I am alone in my dorm room. It’s 8:00 on a Friday night. There is a movie showing downstairs, and an array of board games on the dining table, and from the laughter I can hear, it sounds like a lot of fun.
And yet, here I am. It’s silent; in one of the rare occasions I’m not playing music. There are dirty and/or unfolded clothes in places there shouldn’t be, and I need to remember to take the trash out tonight or first thing in the morning. I haven’t showered yet (also something I need to do), and my face is covered in a thin layer of paint that used to look like fireworks because I was the Fourth of July today.
I’m not tired, and I don’t want this to turn into a contemplation of how hard my life is or a story about how exhausted I am.
That is not what this is about.
This is about what it means to know that one week ago I was in Normandy, France, with 75 other people my age, having just taken the last shower we would get for three days, watching Saving Private Ryan before going to the beach where it took place and being floored that this beautiful beach could have been stained crimson not 71 years ago. That Sunday, I would be in Paris. I would hear what it sounds like when a priest prays during mass in the Notre Dame cathedral. I would get lost on several separate occasions in the Louvre. I would walk down the Avenue des Champs-Élysées arm-in-arm with six friends. I would feel like I was freezing to death on top of the Eiffel Tower, but also take a lot of pictures.

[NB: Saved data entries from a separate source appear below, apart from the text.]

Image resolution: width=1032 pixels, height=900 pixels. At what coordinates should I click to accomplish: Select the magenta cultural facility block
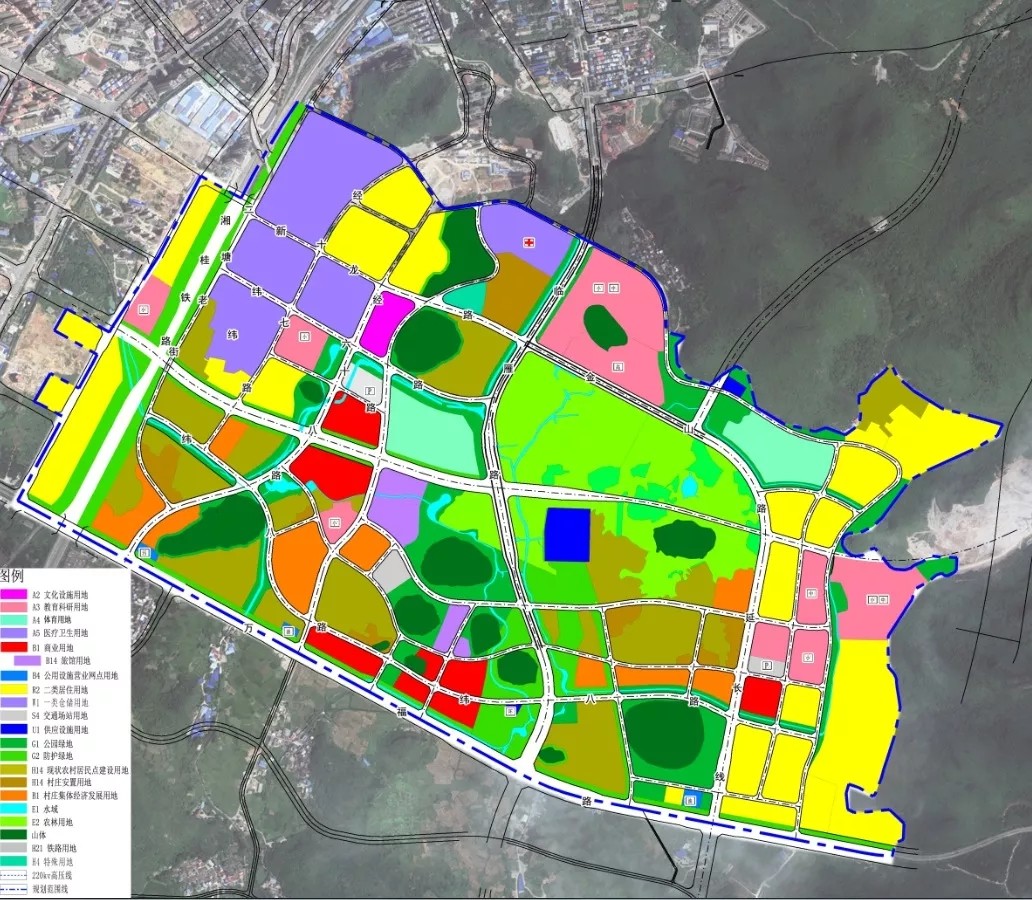[x=387, y=324]
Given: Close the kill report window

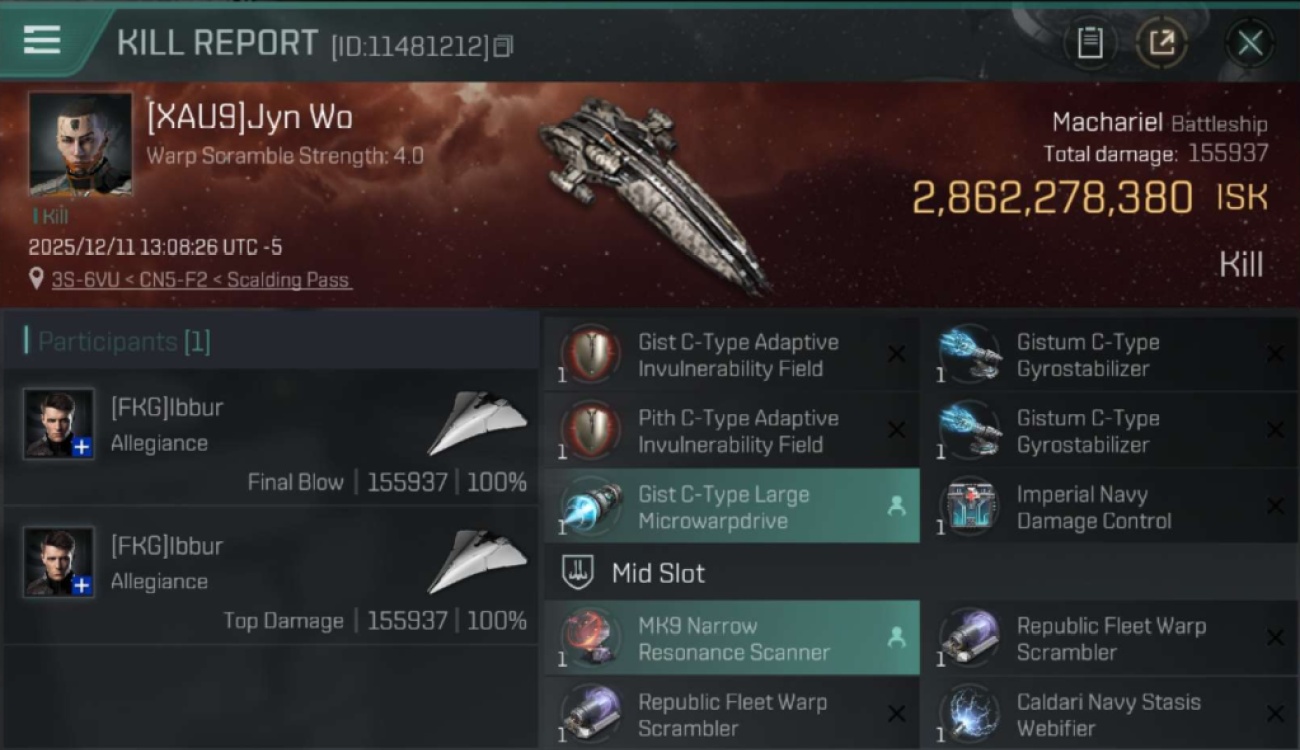Looking at the screenshot, I should pyautogui.click(x=1250, y=42).
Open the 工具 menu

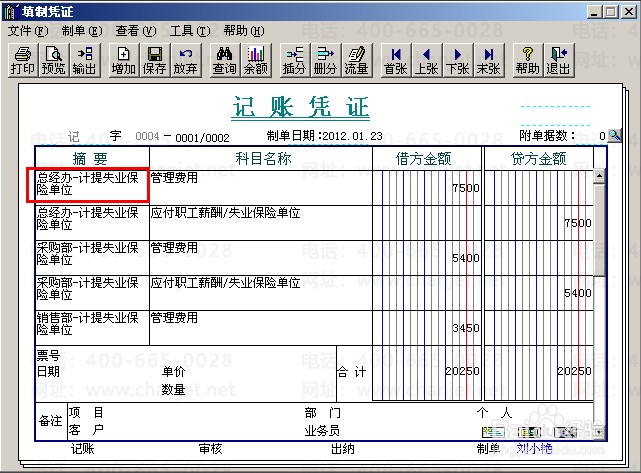click(190, 31)
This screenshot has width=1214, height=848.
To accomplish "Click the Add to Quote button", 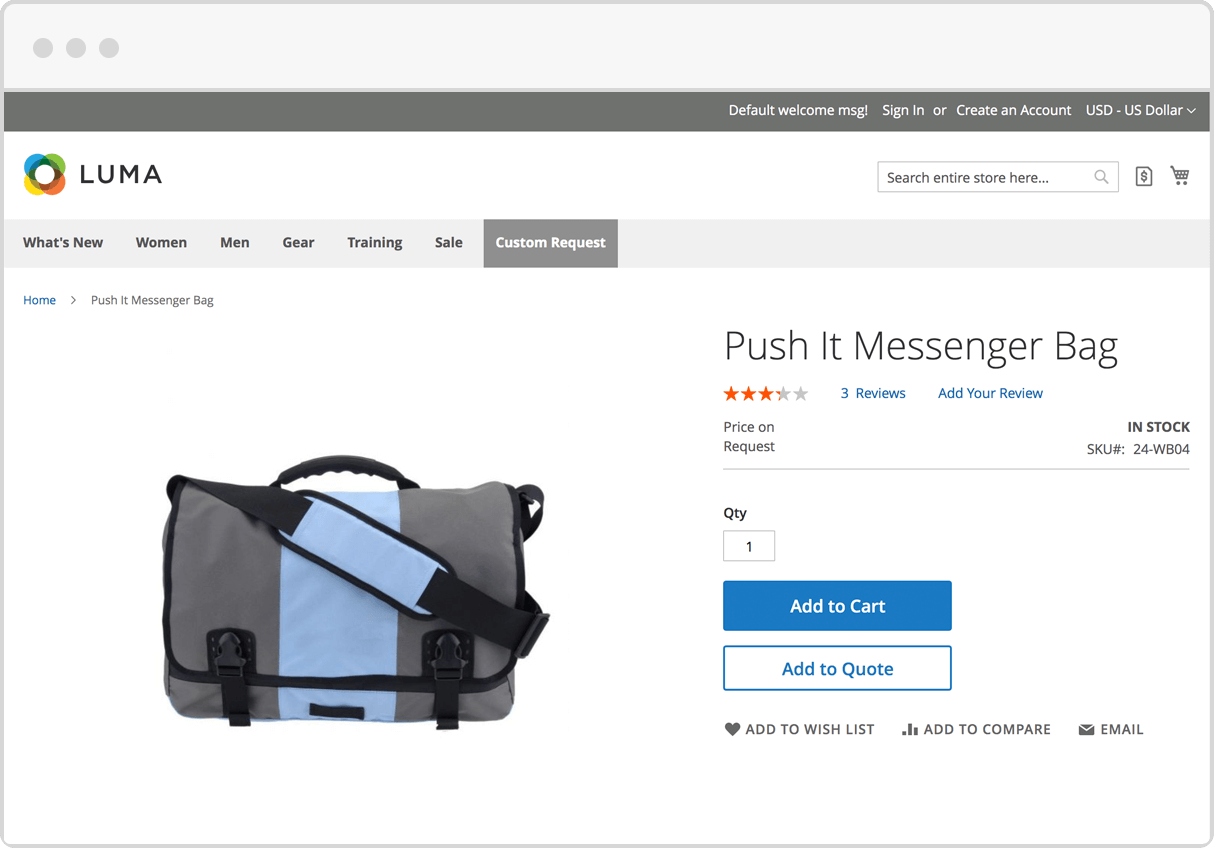I will pos(837,668).
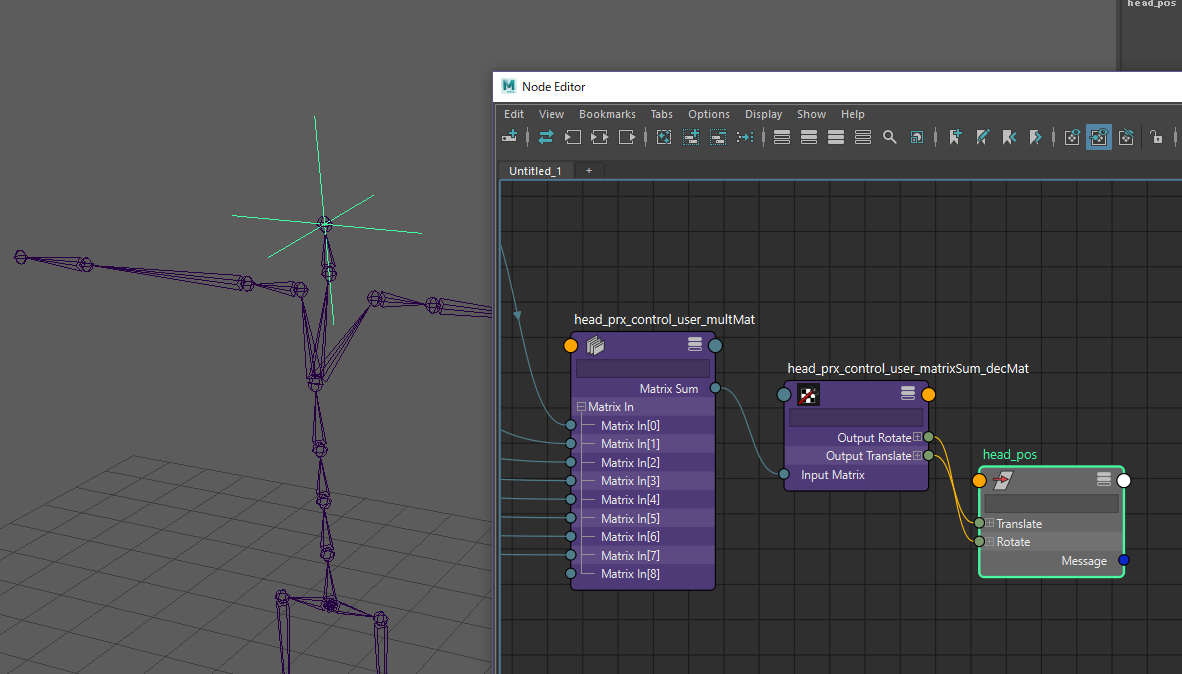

This is about making friends. Self-preservation, this little game I play of trying to protect myself from discomfort, is not a way to live. I am teaching myself to be around people, and not wait for them to come to me. Coming out of my shell a little bit. Being quicker to talk, quicker to laugh, quicker to say that I think you’re awesome. Your name is your favorite word, so you bet I’m going to use it. I will try to figure out your love language and use it well. I’m going to be better at not expecting to click immediately, but understanding that friendship requires effort and being the quiet kid in the back is not effort. My fear of failure and rejection (honestly, that’s what it is, I can’t call it shyness) is not an excuse not to try. Sitting anxiously and yearning for that community doesn’t make it happen. Here’s to sitting with people over packed lunches and laughing about something stupid.
This is about not banking my worth on the people around me. It’s about knowing there is more to me than the bad days. This is about knowing that you win some and you lose some, even when you haven’t showered for days in a row and you’ve got stale makeup crusting on your face and you’re running through the city of lights with your friends, or maybe it’s a Wednesday and getting up that morning was really hard. There’s no difference.
It’s about good conversations with people who’ve known you for a really long time, who remind you who and whose you are and that they love you. It’s also about great conversations with people you’ve known for about a month.
It’s about nothing and everything and being happy and sad and exhausted and also really energetic all at the same time. Frankly, it’s about real life. Real life is messy. It’s not cut-and-dry. There’s always complexities and things you wish weren’t there that are and things that aren’t you wish were. It’s gritty and annoying and frustrating.
I guess that is my point. That sometimes you can be overwhelmed by the normalcy. The ins and the outs, the homework and the hallways. Cool things happen (you guys. I went to France. eeeek!) and then that seems like too much. I wish I could condense this neatly into a cute little sentence. I wish I could tell you the secret to the happy medium in life, that there’s a cure for the messiness and the tiredness and the not-knowingness. But there’s not, and that’s a good thing. Because life can be weird, and the weirdness is the best part of it all. Because it’s really cool to think that I took a precalculus test 32 hours after being on top of the Eiffel Tower.